Mary DeMuth

Mary E. DeMuth is an expert in Pioneer Parenting. She enables Christian parents to navigate our changing culture when their families left no good faith examples to follow. Her parenting books include Authentic Parenting in a Postmodern Culture (Harvest House, 2007), Building the Christian Family You Never Had (WaterBrook, 2006), and Ordinary Mom, Extraordinary God (Harvest House, 2005). Mary also inspires people to face their trials through her real-to-life novels, Watching the Tree Limbs (nominated for a Christy Award) and Wishing on Dandelions (NavPress, 2006). Mary has spoken at Mount Hermon Christian Writers Conference, the ACFW Conference, the Colorado Christian Writers Conference, and at various churches and church planting ministries. Mary and her husband, Patrick, reside in Texas with their three children. They recently returned from breaking new spiritual ground in Southern France, and planting a church.

Write in Obscurity

Before you ever write a word in print, it’s important not to despise obscurity. I’ve written in journals for twenty-six years, recording silly things like which boy I liked in seventh grade or my misgivings about moving. When I became a Christian at fifteen, my journal became a place where I could pray, lament, study, and ponder spiritual questions. Because I’ve always been in the habit of writing, it has not been hard to establish a daily writing routine.

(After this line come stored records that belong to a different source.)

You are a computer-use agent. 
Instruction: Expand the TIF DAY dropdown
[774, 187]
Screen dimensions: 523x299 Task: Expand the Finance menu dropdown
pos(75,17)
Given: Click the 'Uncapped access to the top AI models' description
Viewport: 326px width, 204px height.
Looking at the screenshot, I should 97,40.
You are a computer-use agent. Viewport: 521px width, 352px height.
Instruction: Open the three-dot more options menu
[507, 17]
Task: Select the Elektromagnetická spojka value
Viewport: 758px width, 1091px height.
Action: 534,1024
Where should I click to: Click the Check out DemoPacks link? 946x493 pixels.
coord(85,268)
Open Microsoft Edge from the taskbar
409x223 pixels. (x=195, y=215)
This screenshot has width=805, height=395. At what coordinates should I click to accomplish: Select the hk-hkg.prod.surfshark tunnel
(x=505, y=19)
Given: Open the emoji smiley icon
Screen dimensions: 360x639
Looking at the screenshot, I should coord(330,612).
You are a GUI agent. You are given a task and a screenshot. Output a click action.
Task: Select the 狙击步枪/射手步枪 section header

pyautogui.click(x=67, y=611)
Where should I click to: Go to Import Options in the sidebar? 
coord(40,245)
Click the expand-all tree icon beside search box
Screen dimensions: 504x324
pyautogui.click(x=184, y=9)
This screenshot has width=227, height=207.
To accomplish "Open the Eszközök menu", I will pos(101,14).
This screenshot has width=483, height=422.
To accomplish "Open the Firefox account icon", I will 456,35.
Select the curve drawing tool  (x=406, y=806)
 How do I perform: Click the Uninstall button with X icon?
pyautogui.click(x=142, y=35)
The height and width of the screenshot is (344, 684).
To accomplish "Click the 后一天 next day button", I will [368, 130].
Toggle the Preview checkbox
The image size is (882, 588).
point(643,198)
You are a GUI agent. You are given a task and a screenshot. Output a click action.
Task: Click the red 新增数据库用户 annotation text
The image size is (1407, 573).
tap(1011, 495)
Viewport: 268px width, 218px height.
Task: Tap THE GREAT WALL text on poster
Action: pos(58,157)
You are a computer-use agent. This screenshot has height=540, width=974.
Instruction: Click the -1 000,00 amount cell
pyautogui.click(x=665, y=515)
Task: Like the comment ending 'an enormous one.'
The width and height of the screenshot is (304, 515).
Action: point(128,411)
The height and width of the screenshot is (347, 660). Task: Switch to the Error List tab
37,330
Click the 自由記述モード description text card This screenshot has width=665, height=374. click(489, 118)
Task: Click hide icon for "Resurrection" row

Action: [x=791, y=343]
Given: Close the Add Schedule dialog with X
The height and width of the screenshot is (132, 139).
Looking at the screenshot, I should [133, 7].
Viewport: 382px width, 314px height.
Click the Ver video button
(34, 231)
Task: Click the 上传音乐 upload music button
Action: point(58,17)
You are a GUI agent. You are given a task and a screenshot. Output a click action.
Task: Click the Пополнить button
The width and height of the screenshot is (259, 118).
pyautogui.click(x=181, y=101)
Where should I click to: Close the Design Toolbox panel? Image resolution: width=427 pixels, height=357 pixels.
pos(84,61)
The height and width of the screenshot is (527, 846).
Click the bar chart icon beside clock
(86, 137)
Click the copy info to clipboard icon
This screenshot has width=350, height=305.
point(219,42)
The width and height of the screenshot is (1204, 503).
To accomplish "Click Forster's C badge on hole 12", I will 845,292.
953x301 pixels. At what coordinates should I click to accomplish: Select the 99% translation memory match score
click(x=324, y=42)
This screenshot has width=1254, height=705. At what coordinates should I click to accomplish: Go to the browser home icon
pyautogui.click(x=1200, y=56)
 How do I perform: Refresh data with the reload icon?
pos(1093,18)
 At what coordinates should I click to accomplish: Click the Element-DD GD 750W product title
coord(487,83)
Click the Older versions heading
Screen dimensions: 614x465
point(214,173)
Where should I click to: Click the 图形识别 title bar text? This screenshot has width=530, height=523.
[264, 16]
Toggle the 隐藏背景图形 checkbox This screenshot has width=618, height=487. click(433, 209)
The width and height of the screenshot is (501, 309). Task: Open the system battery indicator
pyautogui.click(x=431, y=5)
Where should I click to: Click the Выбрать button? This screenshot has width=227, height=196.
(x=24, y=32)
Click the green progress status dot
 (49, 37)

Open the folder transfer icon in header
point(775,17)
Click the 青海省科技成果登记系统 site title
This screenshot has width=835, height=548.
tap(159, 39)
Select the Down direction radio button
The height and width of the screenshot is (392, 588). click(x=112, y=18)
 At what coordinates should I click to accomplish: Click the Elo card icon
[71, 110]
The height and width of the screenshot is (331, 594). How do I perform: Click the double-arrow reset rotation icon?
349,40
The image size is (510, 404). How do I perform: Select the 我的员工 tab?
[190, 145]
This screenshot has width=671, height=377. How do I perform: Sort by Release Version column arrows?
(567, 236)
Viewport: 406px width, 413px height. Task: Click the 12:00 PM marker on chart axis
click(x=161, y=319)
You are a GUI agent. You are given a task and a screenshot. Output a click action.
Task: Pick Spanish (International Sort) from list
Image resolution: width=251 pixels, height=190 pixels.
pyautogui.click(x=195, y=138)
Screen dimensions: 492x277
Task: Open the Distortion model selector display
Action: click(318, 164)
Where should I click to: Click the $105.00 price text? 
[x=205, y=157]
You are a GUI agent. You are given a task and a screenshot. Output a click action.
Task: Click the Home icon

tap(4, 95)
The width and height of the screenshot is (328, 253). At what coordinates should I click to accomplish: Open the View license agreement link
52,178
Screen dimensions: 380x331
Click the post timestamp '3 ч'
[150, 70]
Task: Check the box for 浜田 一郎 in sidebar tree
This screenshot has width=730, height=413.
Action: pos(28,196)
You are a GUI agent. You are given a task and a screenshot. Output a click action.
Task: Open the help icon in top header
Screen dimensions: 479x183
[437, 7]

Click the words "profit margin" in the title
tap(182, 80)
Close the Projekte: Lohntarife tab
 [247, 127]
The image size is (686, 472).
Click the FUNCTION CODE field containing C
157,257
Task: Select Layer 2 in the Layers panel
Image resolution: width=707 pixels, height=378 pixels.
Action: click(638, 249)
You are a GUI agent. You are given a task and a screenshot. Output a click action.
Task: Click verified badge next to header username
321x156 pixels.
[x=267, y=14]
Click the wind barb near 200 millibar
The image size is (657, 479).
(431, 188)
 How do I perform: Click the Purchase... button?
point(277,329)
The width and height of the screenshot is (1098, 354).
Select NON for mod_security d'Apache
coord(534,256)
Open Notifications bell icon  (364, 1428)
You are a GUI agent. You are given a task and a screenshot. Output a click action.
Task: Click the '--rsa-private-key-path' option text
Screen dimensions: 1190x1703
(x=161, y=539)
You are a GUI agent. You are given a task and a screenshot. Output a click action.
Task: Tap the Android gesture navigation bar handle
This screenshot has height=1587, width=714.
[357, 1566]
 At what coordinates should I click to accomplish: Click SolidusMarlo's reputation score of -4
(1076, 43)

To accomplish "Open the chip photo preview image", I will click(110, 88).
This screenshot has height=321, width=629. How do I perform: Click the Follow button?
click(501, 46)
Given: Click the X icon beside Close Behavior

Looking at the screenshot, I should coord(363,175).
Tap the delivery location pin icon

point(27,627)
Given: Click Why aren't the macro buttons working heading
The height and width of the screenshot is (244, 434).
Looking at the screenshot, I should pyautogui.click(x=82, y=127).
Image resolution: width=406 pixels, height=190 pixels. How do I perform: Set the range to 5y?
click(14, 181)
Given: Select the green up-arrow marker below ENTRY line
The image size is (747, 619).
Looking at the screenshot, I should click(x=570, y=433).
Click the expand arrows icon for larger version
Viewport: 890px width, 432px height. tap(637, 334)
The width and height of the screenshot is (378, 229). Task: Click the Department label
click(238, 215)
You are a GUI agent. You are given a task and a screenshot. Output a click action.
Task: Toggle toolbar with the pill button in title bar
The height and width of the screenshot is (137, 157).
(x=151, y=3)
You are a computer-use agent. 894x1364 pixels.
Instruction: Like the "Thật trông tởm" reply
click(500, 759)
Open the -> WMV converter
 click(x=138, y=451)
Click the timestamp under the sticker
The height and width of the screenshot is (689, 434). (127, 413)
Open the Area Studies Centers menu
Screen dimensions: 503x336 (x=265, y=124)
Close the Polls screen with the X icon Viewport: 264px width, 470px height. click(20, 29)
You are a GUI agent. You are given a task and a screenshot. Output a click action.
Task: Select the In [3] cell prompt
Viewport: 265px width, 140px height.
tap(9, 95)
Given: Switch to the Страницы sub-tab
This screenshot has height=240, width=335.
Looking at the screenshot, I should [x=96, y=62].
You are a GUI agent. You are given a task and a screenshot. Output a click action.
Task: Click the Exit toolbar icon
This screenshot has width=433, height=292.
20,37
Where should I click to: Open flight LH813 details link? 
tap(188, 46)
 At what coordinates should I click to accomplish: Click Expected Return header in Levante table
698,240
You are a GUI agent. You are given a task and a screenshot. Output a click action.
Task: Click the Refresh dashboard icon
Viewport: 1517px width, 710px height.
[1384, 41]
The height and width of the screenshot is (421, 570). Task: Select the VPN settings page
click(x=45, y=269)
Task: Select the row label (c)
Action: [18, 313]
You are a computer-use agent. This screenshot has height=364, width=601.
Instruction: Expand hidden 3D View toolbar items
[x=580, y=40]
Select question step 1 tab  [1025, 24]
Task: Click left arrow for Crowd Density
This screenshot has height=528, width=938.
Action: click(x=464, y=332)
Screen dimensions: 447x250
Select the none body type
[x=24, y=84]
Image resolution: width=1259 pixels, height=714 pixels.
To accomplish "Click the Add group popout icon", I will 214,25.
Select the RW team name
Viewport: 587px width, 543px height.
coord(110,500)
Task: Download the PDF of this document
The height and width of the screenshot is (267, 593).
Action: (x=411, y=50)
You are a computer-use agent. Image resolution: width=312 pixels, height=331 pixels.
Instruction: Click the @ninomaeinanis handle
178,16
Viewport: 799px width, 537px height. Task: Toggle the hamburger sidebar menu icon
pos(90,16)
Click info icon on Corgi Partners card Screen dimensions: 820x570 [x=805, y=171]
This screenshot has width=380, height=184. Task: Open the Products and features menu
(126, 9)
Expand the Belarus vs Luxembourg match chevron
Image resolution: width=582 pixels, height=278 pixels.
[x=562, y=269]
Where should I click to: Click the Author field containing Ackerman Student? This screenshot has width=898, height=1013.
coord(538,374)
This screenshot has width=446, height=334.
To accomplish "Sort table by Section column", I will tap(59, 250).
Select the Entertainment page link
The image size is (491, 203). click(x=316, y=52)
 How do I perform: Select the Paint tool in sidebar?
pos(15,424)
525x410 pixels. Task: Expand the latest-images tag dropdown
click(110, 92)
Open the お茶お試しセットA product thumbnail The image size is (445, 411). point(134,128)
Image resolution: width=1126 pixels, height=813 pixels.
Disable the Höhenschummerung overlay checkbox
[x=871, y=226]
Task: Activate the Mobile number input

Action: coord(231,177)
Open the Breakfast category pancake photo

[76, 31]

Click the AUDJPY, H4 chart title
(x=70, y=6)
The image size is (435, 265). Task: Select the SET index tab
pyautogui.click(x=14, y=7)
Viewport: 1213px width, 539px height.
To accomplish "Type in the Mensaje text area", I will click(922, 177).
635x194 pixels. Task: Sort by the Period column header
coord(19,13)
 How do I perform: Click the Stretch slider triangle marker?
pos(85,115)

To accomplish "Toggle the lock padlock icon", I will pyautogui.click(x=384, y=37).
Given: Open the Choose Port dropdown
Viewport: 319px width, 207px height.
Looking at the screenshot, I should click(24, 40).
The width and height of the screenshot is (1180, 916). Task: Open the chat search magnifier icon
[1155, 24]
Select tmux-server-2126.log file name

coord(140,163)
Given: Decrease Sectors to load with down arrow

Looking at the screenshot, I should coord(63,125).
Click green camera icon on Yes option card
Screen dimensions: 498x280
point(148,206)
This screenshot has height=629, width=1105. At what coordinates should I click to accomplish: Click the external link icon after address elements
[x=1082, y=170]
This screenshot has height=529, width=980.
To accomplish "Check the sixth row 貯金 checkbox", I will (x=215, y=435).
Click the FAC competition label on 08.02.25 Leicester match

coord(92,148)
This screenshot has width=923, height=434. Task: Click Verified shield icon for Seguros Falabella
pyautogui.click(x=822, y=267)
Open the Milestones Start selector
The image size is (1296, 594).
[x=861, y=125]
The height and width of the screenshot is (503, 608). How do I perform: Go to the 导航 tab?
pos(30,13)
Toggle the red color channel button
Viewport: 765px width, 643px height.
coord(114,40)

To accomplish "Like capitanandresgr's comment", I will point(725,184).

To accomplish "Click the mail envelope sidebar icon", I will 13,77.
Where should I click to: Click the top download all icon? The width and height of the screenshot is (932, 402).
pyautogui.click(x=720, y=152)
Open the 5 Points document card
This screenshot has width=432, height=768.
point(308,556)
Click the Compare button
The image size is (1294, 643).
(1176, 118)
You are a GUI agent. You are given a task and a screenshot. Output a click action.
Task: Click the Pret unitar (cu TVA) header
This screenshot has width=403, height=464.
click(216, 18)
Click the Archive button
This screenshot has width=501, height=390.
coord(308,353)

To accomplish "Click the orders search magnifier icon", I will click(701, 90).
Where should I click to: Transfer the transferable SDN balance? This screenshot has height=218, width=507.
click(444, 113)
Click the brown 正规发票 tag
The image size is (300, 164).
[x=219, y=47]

Henri Nouwen, in his book Reflections on Theological Education, emphasizes how writing helps us discover what’s within us: “Writing is a process in which we discover what lives in us. The writing itself reveals what is alive. The deepest satisfaction of writing is precisely that it opens up new spaces within us of which we were not aware before we started to write. To write is to embark on a journey whose final destination we do not know.”


Like the psalmist, I’ve written for an Audience of One—for the ears of my King: “My heart overflows [is astir] with a good theme; I address my verses to the king; My tongue is the pen of a ready writer” (Psalm 45:1 NASB). Having the experience of laboring over words in obscurity before the tender gaze of Jesus has helped me find my voice—that elusive commodity for which writers pine. So, write when no one sees. Write things no one will read. Write because you have to. Write for the sheer joy of it, and leave your career in God’s capable hands.


Whenever you get discouraged, remember Joseph. He became a powerful man—a savior of his people—but not before he endured horrendous trials. He labored faithfully in Potiphar’s house and then in utter obscurity in prison. Still, God saw him. Through the trials, God built character and empathy and courage into Joseph. In our celebrity-driven society, we tend to view Joseph in the latter chapters of Genesis, skipping over the pain. We want to be Joseph, but we don’t want to walk the rocky path he journeyed on. Don’t despise your current circumstance. Don’t disdain your humble beginnings. These are places God can build upon, brick by brick.


Remember to be faithful in the smallest writing tasks. Do editing for free. Send meaningful prose to a struggling friend. Write a poem to your spouse just for the sake of blessing him or her. Jesus said, “He who is faithful in a very little thing is faithful also in much; and he who is unrighteous in a very little thing is unrighteous also in much” (Luke 16:10 NASB)


No matter where you find yourself today—a successful novelist, a freelancer who can afford paid housecleaning, or an obscure journal writer—thank God for the place in which He has planted you. The Message renders Zechariah 4:10a this way, “Does anyone dare despise this day of small beginnings?” Revel in your obscurity. Just as Moses tended flocks forty years, Jesus labored relatively unseen for thirty-three years, and Paul spent fourteen years (Galatians 2:1) in self-imposed exile, we—if we are to attempt great things for God—must not despise humble beginnings.